Using a basic Social Network Analysis programme (NodeXL), the described social relationships can be calculated and visualised like this:

Constantia

 

The size of the nodes in this graph is based on so-called ‘between-ness centrality’, the degree to which each actor connects other actors across the network. Those with the highest ‘between-ness centrality’ are the brokers who sit on the ‘weak ties’. The graph shows very nicely that the Arian presbyter is a broker between two strongly connected subgroups, via Constantia. What the graph cannot show is that the Arian presbyter both controls how ‘heretical’ information is passed on, and is himself the heretical ‘product’ being passed on.
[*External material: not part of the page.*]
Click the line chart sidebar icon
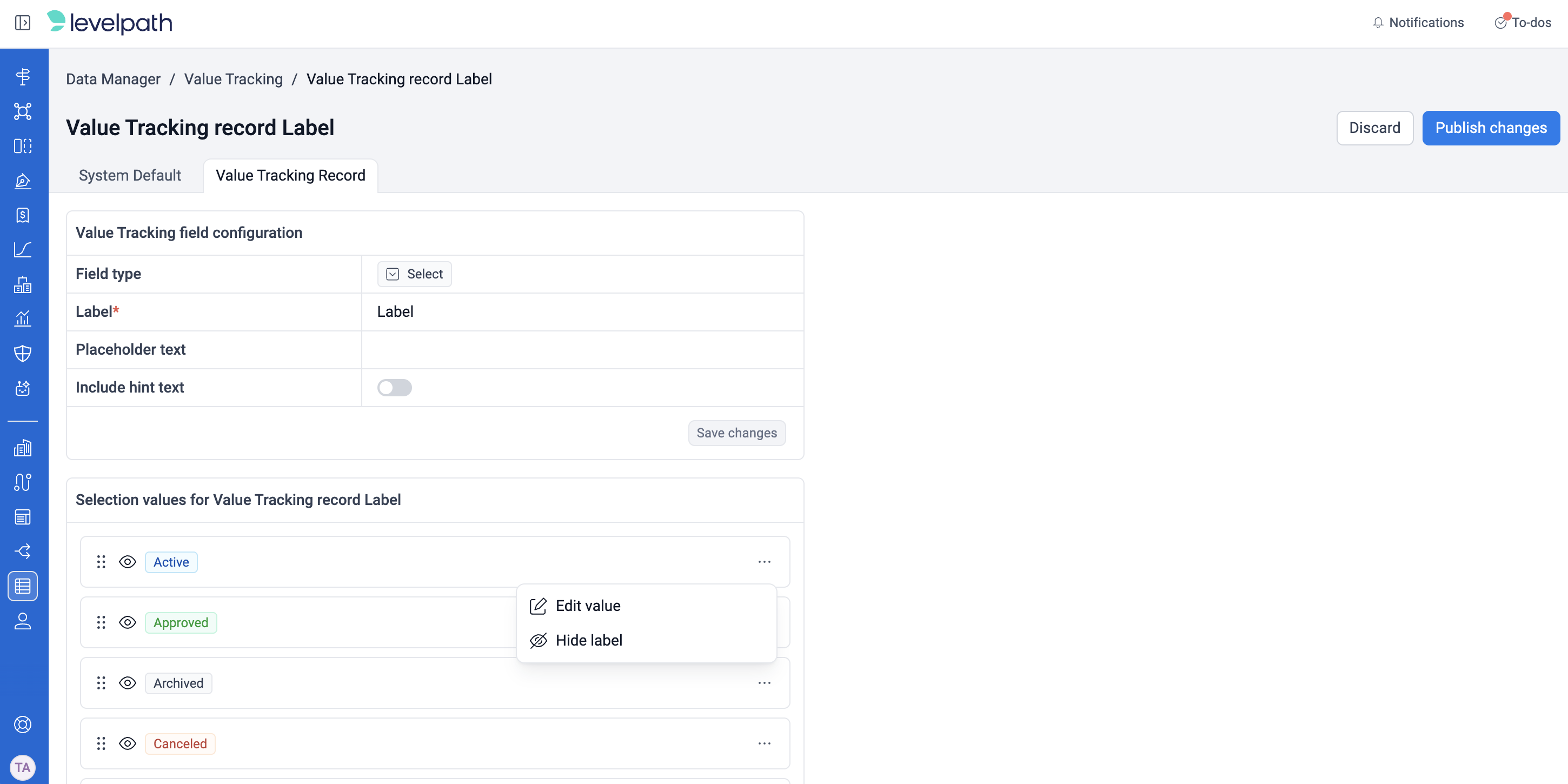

Unfortunately, the Church Historians’ version of Arius’ recall is an obvious fabrication, and would not stand the test of ‘real’ social network analysis. What was true about it was Constantia’s acquaintance with a number of Eastern bishops who are also recorded as Arius’ supporters, first of all Eusebius of Nicomedia. Eusebius had become bishop of Nicomedia in 318, the same time that Constantia, then married to Constantine’s co-emperor Licinius, had moved to the imperial capital in Bithynia. Later, at the Council of Nicaea, Constantia seems to have persuaded Eusebius, Theognis of Nicaea and Maris of Chalcedon, to subscribe to its Homoousian formula, against Arius’ teachings, although they refused to condemn him. In 325 Constantine would probably have found his sister’s connections and familiarity with Eastern bishops immensely valuable, and of course they helped him at first to create unity at the Council of Nicaea. Constantia’s acquaintance with Eusebius of Nicomedia only became a problem after the Nicene triumph later in the fourth century and the transformation of Eusebius into an arch-heretic, as did Constantine’s volte-de-face, when he recalled Arius in 327.
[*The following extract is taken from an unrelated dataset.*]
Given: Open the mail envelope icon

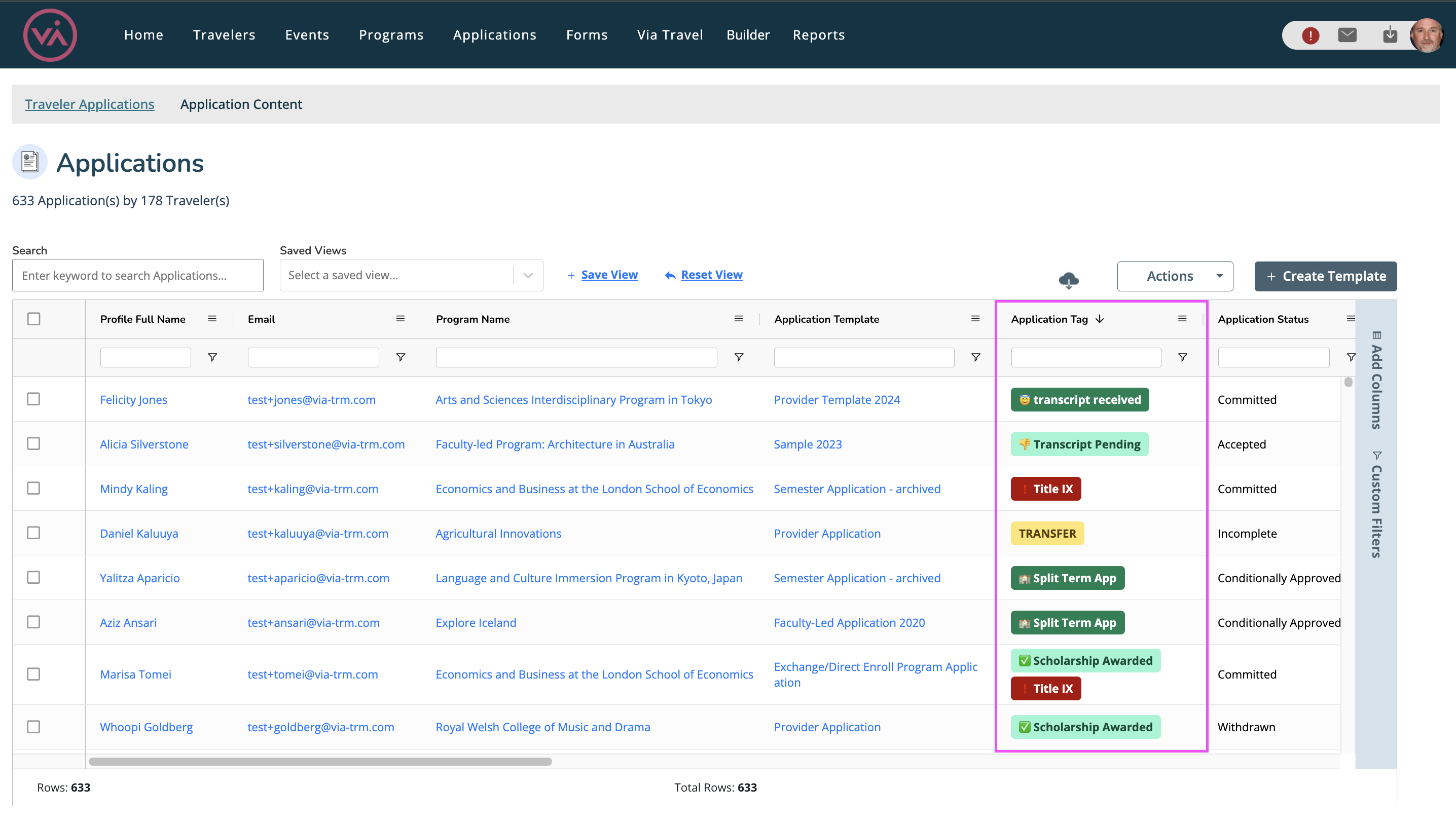Looking at the screenshot, I should click(x=1347, y=35).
The fifth-century Church Historians, looking to explain the apparent and to them puzzling inconsistency of Constantine’s dealings with the ‘Arian’ faction and his son Constantius’ ‘semi-Arian’ sympathies, therefore turned to the record of Constantia’s network and added some embellishment. Aside from the invention of the presbyter, it is remarkable how in their story the primary role of imperial women as transmitters of dynastic legitimacy and issue —  a role that was endlessly celebrated in late antique imperial imagery — is mirrored and subverted, by representing Constantia as a conduit of religious contagion and associated personnel to the next imperial generation. The presbyter’s anonymity conveniently also served to exonerate Constantia, but more so her imperial relatives, from willing or conscious complicity. In face of a strong female presence at the fifth-century Constantinopolitan court, Constantia’s example may also have served as a warning against a too close overlap between court affairs and ecclesiastical business, and of the role of (by virtue of their female nature gullible) imperial women as gatekeepers to the emperor.

Constantine’s wavering attitude to Arius and his supporters still puzzles historians today. What is significant is that fifth-century Church Historians, just like modern social network analysts, suspected that social relationships, and above all ‘strong’ links, such as kinship, and ‘weak’ links such as that presented by the clerical ‘interloper’, played a role in shaping the emperor’s actions. They also feared that through these social links informal power, such as that wielded by Constantia and her household, may cut across formally instituted power, such as that of emperors, another theory they share with social network analysts. Their ideas on how information circulated may hence well have been true, even though it was certainly a much more complex scenario than they imagined. Characteristically for their time, the Church Historians had a reductive view on the spread of what they thought of as ‘heresy’, blaming a woman and her anonymous and lowly household dependant, as such preserving the memory of the imperial men, above all that of Constantine, untouched.

[1] M. Granovetter, Getting a Job, Cambridge, Mass., 1974.

[3] Rufinus, Ecclesiastical History 10.12; Socrates, Ecclesiastical History 1.25; Sozomen, Ecclesiastical History 2.27; Theodoret, Ecclesiastical History 2.3.